• [TASK ITEM] Say how many lines in the entries below have the word "will" in them, giving only the number.

Records contained in a dataset:
● ● ●

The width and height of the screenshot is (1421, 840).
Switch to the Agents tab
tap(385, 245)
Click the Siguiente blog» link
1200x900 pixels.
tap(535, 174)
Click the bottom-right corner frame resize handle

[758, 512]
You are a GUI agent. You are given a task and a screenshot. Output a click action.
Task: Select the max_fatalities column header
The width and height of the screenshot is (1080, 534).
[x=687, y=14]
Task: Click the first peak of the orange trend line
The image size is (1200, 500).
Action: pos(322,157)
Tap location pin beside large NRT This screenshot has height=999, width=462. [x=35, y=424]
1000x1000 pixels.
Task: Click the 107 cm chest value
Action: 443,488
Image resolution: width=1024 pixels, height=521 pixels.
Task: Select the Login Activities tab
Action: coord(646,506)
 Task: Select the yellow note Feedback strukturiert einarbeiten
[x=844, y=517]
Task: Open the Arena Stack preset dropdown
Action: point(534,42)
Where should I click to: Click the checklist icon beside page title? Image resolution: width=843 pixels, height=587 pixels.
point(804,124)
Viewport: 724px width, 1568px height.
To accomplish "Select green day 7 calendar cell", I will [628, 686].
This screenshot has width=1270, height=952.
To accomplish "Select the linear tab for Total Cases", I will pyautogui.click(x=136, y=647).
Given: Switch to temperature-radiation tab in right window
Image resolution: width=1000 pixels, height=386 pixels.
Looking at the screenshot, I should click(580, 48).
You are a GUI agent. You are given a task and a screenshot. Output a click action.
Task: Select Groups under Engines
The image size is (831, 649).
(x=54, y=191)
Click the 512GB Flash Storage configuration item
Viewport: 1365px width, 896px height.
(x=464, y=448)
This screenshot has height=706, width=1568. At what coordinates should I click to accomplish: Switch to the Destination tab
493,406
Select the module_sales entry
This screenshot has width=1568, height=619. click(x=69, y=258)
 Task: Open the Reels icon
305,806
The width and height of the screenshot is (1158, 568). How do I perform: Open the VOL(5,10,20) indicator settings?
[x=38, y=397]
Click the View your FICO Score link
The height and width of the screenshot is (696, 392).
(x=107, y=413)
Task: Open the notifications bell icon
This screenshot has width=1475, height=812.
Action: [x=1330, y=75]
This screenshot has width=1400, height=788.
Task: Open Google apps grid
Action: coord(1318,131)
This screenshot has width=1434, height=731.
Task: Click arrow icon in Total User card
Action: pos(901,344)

● ● ●

• [ANSWER TO THE PROBLEM] 2